Esos principios y bienes fundamentales no son meras abstracciones o deseos utópicos. El reconocimiento de estos gira en torno a las dos realidades fundamentales del pensamiento político que ya mencionamos: la persona y la nación. En la comprensión de la persona como ser creado con dignidad y trascendencia espiritual descubrimos la necesidad de proteger las libertades donde se despliega lo propiamente humano: la libertad para vivir la Fe, para educar a los hijos, para expresar ideas y crear cultura, para reunirse y asociarse con los semejantes en distintas iniciativas, etc.

Esa dignidad humana también nos revela la urgencia de la justicia, tanto la recta ordenación de las relaciones sociales, como en la atención preferencial que es debida a aquellos que se encuentran en cierta desventaja para alcanzar su desarrollo integral.
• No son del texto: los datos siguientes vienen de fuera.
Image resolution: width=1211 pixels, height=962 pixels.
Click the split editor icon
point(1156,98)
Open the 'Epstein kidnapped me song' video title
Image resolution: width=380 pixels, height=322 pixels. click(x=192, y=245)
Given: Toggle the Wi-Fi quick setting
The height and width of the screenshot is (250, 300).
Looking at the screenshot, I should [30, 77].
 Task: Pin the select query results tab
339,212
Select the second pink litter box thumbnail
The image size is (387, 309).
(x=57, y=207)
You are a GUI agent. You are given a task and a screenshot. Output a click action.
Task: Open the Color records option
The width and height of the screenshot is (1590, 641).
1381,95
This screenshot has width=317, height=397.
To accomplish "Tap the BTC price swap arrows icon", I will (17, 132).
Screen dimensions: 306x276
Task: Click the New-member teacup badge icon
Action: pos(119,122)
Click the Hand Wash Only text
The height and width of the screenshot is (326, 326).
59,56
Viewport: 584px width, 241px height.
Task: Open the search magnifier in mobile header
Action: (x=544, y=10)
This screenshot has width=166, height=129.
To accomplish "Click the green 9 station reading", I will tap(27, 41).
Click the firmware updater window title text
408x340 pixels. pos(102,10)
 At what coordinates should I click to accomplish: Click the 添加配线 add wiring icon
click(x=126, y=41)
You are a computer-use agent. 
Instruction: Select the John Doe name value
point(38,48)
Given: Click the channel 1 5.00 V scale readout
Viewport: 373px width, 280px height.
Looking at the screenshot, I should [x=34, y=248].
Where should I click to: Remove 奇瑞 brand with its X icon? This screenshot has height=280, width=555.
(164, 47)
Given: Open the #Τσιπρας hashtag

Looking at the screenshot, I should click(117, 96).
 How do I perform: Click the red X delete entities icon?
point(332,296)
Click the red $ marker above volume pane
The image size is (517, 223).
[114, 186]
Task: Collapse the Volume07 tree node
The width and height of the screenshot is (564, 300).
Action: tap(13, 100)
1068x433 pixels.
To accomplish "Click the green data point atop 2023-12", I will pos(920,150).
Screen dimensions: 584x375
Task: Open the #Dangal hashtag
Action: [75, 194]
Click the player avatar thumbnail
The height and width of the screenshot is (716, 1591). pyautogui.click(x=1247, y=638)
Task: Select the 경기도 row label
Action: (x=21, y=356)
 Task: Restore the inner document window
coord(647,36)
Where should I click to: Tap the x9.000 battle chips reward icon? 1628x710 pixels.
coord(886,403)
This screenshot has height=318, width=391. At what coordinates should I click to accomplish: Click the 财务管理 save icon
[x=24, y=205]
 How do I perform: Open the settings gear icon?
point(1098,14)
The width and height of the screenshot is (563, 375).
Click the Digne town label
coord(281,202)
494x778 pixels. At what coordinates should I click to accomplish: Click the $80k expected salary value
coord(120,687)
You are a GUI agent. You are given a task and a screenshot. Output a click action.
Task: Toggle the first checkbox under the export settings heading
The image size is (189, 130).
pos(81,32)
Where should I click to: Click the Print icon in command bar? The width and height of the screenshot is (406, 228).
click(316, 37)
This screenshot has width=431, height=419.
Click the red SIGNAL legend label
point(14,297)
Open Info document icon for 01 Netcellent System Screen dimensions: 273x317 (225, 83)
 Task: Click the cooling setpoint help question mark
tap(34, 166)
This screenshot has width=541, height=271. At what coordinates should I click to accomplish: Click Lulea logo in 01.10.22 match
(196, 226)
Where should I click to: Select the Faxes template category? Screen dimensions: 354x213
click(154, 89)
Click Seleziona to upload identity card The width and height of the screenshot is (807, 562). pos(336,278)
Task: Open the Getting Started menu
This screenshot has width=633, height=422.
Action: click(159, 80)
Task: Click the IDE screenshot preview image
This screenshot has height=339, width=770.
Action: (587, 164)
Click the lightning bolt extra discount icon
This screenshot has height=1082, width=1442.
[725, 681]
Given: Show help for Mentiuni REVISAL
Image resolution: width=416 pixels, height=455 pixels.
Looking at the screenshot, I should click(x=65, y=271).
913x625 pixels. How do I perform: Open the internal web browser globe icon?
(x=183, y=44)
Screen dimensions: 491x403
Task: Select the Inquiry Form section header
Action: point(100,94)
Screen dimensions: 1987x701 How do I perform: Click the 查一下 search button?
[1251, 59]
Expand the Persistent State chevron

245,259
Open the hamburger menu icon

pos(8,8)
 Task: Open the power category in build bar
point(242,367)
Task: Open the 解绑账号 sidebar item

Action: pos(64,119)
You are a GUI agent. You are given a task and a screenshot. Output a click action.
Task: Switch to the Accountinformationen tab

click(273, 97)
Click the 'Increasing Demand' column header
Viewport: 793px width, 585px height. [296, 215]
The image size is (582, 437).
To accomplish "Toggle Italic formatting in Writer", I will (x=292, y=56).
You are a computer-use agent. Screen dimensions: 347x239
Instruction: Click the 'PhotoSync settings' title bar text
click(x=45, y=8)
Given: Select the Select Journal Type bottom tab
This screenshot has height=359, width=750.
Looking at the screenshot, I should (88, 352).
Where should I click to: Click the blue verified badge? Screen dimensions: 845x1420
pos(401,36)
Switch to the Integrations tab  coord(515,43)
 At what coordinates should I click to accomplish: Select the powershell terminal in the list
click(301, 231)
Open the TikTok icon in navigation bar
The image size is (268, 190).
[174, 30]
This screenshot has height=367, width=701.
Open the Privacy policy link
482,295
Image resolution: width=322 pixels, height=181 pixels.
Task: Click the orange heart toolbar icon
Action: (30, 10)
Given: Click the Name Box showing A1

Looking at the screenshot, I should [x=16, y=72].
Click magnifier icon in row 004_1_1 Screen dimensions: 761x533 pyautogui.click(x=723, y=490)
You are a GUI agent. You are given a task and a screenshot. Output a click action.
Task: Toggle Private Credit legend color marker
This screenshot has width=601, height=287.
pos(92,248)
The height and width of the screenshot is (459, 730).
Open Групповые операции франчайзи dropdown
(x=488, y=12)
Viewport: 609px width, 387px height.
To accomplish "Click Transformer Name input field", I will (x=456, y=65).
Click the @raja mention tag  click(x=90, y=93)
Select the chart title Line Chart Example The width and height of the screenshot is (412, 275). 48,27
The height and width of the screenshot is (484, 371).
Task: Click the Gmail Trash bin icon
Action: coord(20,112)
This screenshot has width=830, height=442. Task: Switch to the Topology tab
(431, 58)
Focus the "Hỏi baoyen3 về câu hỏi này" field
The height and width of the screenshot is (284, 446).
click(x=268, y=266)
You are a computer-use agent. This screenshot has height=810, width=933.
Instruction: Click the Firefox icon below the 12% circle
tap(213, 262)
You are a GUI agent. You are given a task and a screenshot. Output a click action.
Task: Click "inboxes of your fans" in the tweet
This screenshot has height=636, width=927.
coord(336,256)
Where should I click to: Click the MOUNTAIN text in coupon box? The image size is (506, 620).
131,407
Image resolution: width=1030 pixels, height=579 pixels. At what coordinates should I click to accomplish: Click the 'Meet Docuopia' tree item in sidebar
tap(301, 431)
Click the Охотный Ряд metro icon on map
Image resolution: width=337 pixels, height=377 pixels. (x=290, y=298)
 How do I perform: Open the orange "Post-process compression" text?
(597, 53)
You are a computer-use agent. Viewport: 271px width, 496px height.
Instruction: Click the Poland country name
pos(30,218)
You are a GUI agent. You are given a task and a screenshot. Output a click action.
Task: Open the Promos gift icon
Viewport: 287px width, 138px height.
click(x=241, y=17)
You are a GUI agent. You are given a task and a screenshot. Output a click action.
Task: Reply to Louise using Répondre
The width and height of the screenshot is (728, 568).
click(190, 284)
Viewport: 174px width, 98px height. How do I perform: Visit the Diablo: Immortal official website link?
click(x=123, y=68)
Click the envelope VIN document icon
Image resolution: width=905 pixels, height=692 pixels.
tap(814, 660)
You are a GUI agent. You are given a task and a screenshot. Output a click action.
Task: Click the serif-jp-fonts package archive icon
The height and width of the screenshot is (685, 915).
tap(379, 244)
De ahí que es fundamental que el Estado como cabeza de la comunidad política cumpla su papel como agente activo en la búsqueda del bien común, algo propio de la tradición chilena, según Mario Góngora. Esa misión del poder político solo opera adecuadamente, haciendo valer el espacio que le corresponde a las personas y sus agrupaciones, siendo, por tanto, la pretensión de absorber la energía del tejido social por parte del Estado violenta y contraria al bien común.

Y los principios y bienes fundamentales que se refieren a la nación, esencialmente vinculados a los de la persona que se mencionaron, son aquellos que nos unen como país, ese pacto intergeneracional de los muertos, los vivos y los que están por nacer. Es nuestra historia, nuestros símbolos, nuestra cultura y nuestras costumbres. También es la necesidad imperiosa de recuperar ciertas autoridades sociales ancladas al ser nacional: la figura del Presidente de la República, las Fuerzas Armadas, la Iglesia, las Universidades, etc. Sin esos referentes, la nación no tiene el vigor suficiente para edificar un consenso estable.

Eso no significa que esos principios deban quedar descritos y sancionados exhaustivamente en el texto constitucional, pues la responsabilidad primaria de hacerlos valer y así como también de introducirlos en el consenso que está por desarrollarse es de quienes reconocemos su necesidad y urgencia. Y eso es importante: la constitución es una fuente del consenso nacional, pero no es el consenso en su totalidad. Por eso, aun cuando hay que evitar ciertas tentaciones minimalistas, tanto como la de la constitución habilitante, también se debe terminar con la confianza desmedida en la constitucionalización de los “valores”, pues el consenso no se agota ahí.

Necesitamos reconstruir el consenso nacional, y la tentación de la salida fácil de la neutralidad debe ser evitada a toda costa. Un consenso sin principios no es tal, y lleva en su interior el germen de su propia destrucción. Los principios no son definiciones completas o acabadas de lo que debe ser la convivencia política, sino que los mínimos sustantivos sin los cuales no llegaremos a lograr ese objetivo, que son precisamente el bien de la persona humana y de la comunidad nacional. No tomarse en serio esa reflexión, especialmente en el mundo que reconoce la existencia de bienes objetivos indispensables para el florecimiento humano, sería una grave abdicación en favor de discursos dañinos y con resultados desastrosos para Chile en su historia.